Below 1000m [3281'] the typical daytime temperature surpassed my comfort levels for hiking by around 8:30am. I have done a good bit of hiking in Australia, and the heat we experienced in Corsica easily rivalled anything I'd experienced in Oz. The heat also powered some exciting thunderstorm action - around a third of our afternoons were punctuated with a storm. And you seriously don't want to be caught in high places when these storms roll in (I've read that the leading cause of death on this track is lightning strike - not sure if that's true, but it does give one pause for thought). We got caught out twice before we learnt what not to do. The lesson here is: start your day early! Up at 5:00am, and on the track no later than 6:00am is a good rule of thumb.
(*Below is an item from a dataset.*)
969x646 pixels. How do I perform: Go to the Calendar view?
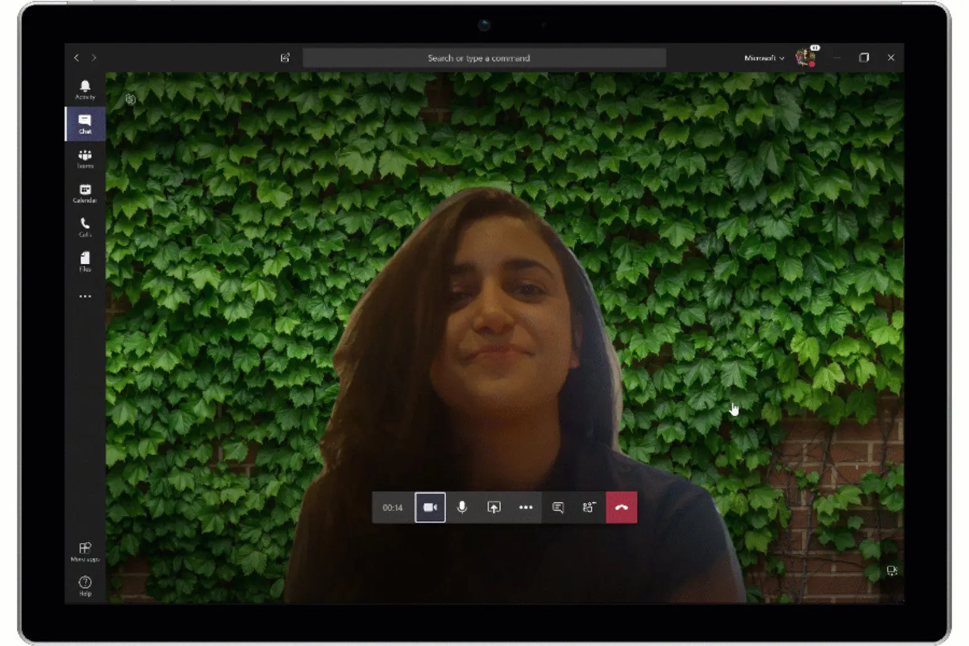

That way you're likely to be above 1000m [3281'] before 8:30am, and at your destination before any thunderstorm rolls in (these mostly hit between 2:00pm and 4:00pm, but can roll in as early as 1:00pm). During our preparations for the hike we had read about this 'early start, early finish' rule, but had dismissed it as the preserve of people desperate to get a place in the refuges before they filled up. We wanted to be much more relaxed about our day. By day three we had learnt our lesson.
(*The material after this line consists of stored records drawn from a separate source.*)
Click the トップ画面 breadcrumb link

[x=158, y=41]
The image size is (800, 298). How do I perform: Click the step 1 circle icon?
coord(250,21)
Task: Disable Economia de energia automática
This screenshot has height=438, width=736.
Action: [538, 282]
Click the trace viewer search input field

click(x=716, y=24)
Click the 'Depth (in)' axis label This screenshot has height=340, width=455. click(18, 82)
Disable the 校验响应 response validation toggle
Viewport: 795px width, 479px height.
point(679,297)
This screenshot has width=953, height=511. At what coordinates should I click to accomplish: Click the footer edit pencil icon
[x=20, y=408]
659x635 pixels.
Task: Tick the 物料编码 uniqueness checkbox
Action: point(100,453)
The Conditions Underfoot...

... are just awful! Loose rock and stone is all you ever see 📷. Picture walking along a dry river bed, or bottom of a quarry, six to eight hours a day, for 15 days, and you get the idea. In the whole hike we found a single spot that was level and had no rocks - it was about 10m [33'] long, and was worthy of a photograph 📷. It was hard work, and very hard on one's body. It also meant that you had to spend most of the time looking at your feet instead of the scenery. Walking poles were a life-saver in these conditions - literally! I'm not really sure how you would train/prepare for these conditions, either - one misstep and your hike could be over, no matter how fit you are.

So, now that we've returned, what would we do differently next time? How would we prepare?...

When To Go?

'When to go?' is a balancing act between snow, heat and crowds. I would strongly recommend beginning and ending your hike inside one of these two windows: 7th June - 7th July; 7th September - 7th October. Obviously the beginning of the former and the end of the latter has increased risk of snow, and the end of the former and the beginning of the latter has increased risk of heat and crowds. Heat and snow are self explanatory risks. The 'crowds' factor is about pressure on resources at the refuges, particularly food and the pre-erected tents (see 'What To Take' for more about this).

What To Take?

In short, as little a possible - this is not a normal hike, and you should not take what you normally take hiking. If I'd fully and truly appreciated this up front I would not have been forced to ditch quite as much (valuable) gear on the first day as I did. The only things necessary to complete the GR20 are: the clothes you hike in; a water bladder; money; and a sleep system (sleeping bag/mat/liner). Everything else is a luxury and should be treated as such (i.e. not necessarily left at home, but only brought along for very good reasons). Let me explain...

Shelter: as hard as it may be to do, don't bring a tent. All the refuges have plenty of pre-erected tents, with plenty of spares should these fill up. These two-person tents can be pre-booked, and cost the same as a bare tent site for two people. If you walk during the recommended time slots, you will not miss out on these. You may want to bring a super-light-weight bivvy sack to round out your sleep system (if you're the cautious type). Seriously, don't bring a tent.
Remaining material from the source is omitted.